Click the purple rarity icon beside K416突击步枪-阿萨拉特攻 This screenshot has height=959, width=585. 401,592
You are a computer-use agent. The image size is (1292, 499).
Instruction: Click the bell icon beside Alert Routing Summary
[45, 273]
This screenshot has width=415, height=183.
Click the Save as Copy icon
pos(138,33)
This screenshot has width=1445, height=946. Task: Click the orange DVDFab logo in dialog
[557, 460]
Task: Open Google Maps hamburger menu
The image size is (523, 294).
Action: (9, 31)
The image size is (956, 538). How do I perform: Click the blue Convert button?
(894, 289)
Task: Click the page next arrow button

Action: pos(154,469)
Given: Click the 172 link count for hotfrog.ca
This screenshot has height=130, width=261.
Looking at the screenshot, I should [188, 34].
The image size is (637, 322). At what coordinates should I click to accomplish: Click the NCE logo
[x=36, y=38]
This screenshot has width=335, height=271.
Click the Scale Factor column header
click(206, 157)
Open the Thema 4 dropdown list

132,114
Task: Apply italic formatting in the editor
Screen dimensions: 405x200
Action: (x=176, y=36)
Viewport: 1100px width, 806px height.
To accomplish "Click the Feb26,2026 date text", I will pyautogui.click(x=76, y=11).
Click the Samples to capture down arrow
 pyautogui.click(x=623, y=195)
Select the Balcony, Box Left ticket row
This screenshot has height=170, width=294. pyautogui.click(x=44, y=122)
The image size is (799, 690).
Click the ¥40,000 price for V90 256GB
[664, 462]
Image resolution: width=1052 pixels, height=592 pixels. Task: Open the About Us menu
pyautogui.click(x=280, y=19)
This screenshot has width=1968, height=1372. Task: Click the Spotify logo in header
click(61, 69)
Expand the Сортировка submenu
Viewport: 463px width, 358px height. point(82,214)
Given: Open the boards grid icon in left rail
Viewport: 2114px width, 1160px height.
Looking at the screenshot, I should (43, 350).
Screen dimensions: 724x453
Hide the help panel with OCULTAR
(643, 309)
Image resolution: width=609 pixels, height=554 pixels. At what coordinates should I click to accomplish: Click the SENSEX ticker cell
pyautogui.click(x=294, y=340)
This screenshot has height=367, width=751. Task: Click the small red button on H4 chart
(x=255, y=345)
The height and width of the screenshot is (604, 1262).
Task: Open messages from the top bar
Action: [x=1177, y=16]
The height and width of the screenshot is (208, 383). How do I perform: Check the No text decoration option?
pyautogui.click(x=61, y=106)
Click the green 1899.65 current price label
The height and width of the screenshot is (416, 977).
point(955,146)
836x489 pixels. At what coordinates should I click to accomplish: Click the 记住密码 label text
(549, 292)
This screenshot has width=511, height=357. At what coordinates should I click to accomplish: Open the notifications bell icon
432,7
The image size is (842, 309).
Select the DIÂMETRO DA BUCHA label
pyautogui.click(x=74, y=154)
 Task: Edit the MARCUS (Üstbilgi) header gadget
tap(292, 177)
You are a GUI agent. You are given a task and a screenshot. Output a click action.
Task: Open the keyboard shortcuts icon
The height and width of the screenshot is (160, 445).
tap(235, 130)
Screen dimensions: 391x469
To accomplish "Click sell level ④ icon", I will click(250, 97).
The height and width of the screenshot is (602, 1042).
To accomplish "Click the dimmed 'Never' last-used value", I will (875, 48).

YOUR OBJECTIVE:
Reproduce every line of the records above without changing anything.

REPLY:
Click the purple rarity icon beside K416突击步枪-阿萨拉特攻 This screenshot has height=959, width=585. 401,592
You are a computer-use agent. The image size is (1292, 499).
Instruction: Click the bell icon beside Alert Routing Summary
[45, 273]
This screenshot has width=415, height=183.
Click the Save as Copy icon
pos(138,33)
This screenshot has width=1445, height=946. Task: Click the orange DVDFab logo in dialog
[557, 460]
Task: Open Google Maps hamburger menu
The image size is (523, 294).
Action: (9, 31)
The image size is (956, 538). How do I perform: Click the blue Convert button?
(894, 289)
Task: Click the page next arrow button

Action: pos(154,469)
Given: Click the 172 link count for hotfrog.ca
This screenshot has height=130, width=261.
Looking at the screenshot, I should [188, 34].
The image size is (637, 322). At what coordinates should I click to accomplish: Click the NCE logo
[x=36, y=38]
This screenshot has width=335, height=271.
Click the Scale Factor column header
click(206, 157)
Open the Thema 4 dropdown list

132,114
Task: Apply italic formatting in the editor
Screen dimensions: 405x200
Action: (x=176, y=36)
Viewport: 1100px width, 806px height.
To accomplish "Click the Feb26,2026 date text", I will pyautogui.click(x=76, y=11).
Click the Samples to capture down arrow
 pyautogui.click(x=623, y=195)
Select the Balcony, Box Left ticket row
This screenshot has height=170, width=294. pyautogui.click(x=44, y=122)
The image size is (799, 690).
Click the ¥40,000 price for V90 256GB
[664, 462]
Image resolution: width=1052 pixels, height=592 pixels. Task: Open the About Us menu
pyautogui.click(x=280, y=19)
This screenshot has width=1968, height=1372. Task: Click the Spotify logo in header
click(61, 69)
Expand the Сортировка submenu
Viewport: 463px width, 358px height. point(82,214)
Given: Open the boards grid icon in left rail
Viewport: 2114px width, 1160px height.
Looking at the screenshot, I should (43, 350).
Screen dimensions: 724x453
Hide the help panel with OCULTAR
(643, 309)
Image resolution: width=609 pixels, height=554 pixels. At what coordinates should I click to accomplish: Click the SENSEX ticker cell
pyautogui.click(x=294, y=340)
This screenshot has height=367, width=751. Task: Click the small red button on H4 chart
(x=255, y=345)
The height and width of the screenshot is (604, 1262).
Task: Open messages from the top bar
Action: [x=1177, y=16]
The height and width of the screenshot is (208, 383). How do I perform: Check the No text decoration option?
pyautogui.click(x=61, y=106)
Click the green 1899.65 current price label
The height and width of the screenshot is (416, 977).
point(955,146)
836x489 pixels. At what coordinates should I click to accomplish: Click the 记住密码 label text
(549, 292)
This screenshot has width=511, height=357. At what coordinates should I click to accomplish: Open the notifications bell icon
432,7
The image size is (842, 309).
Select the DIÂMETRO DA BUCHA label
pyautogui.click(x=74, y=154)
 Task: Edit the MARCUS (Üstbilgi) header gadget
tap(292, 177)
You are a GUI agent. You are given a task and a screenshot. Output a click action.
Task: Open the keyboard shortcuts icon
The height and width of the screenshot is (160, 445).
tap(235, 130)
Screen dimensions: 391x469
To accomplish "Click sell level ④ icon", I will click(250, 97).
The height and width of the screenshot is (602, 1042).
To accomplish "Click the dimmed 'Never' last-used value", I will (875, 48).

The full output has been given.